I dont know, 60 day warranty is right up the alley with refurbs. I have nothing against any product that comes out of China, to me that doesnt say anything about it, especially nowadays.


----------



## TrickyRicky

BeatsDownLow said:


> I dont know, 60 day warranty is right up the alley with refurbs. I have nothing against any product that comes out of China, to me that doesnt say anything about it, especially nowadays.


Holy crap, I didn't even see the 60 day warranty. Aslong as everyone has it over 2ohms am more that sure it will last years (ONLY WITH PROPER USE). In the install sheet it states 1ohm and above, but I would stick with 2ohm and have a little bit of headroom.


By the way this guy has JL products also and told me he has the lowest prices. I might have found my new audio equipment supplier, lol. We'll see.


----------



## Darth SQ

TrickyRicky said:


> Click the "thank you" button below my post- am trying to contribute to DIYMA as much as I can, lol.

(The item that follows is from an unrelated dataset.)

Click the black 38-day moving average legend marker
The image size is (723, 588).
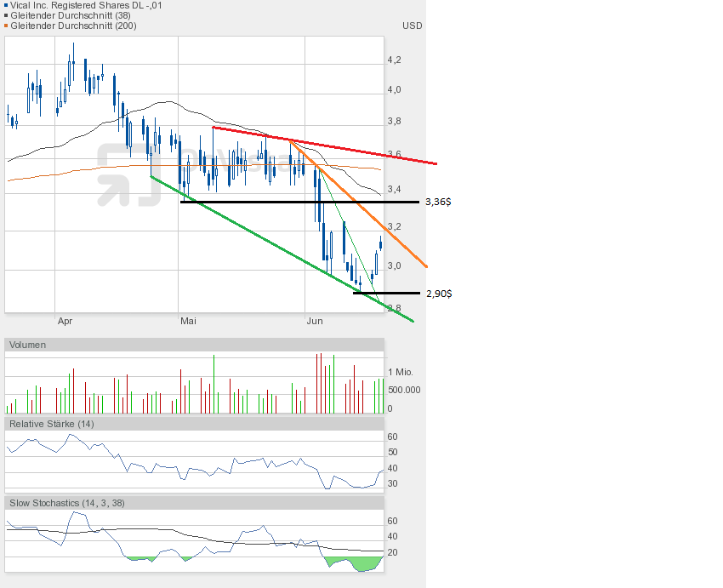pos(7,15)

......And for this we thank you. 

Bret
PPI-ART COLLECTOR


----------



## JAX

rexroadj said:


> Jax has had one now for a little while! Of course its been in the classifieds (LOL) but he has been trying it out I believe! I think he was just using it at 4ohm though?
> 
> The do look very nice! For the money the seem like a sick deal!!!


I used it for a couple days. till I pulled the subs and find another.

sounded good even at 4ohms compared to the amp I was running (Boston GT2125) which was rated about the same @4ohms.

for the time I had it the Xtant had stronger bass output then the Boston with all other equipment the same. 

I am confident the Xtant will be even better @ 2ohms. 



as for the 60 days warranty.

I say this. If he only has a certain amount of them and that is it then does it really matter on the warranty ? what can he do if it breaks? if he cant send a new one then he would have to pay to have it fixed. if he has no warranty support from Mitek then I guess he would have to offer shorter warranty in order to protect his butt from bad installers.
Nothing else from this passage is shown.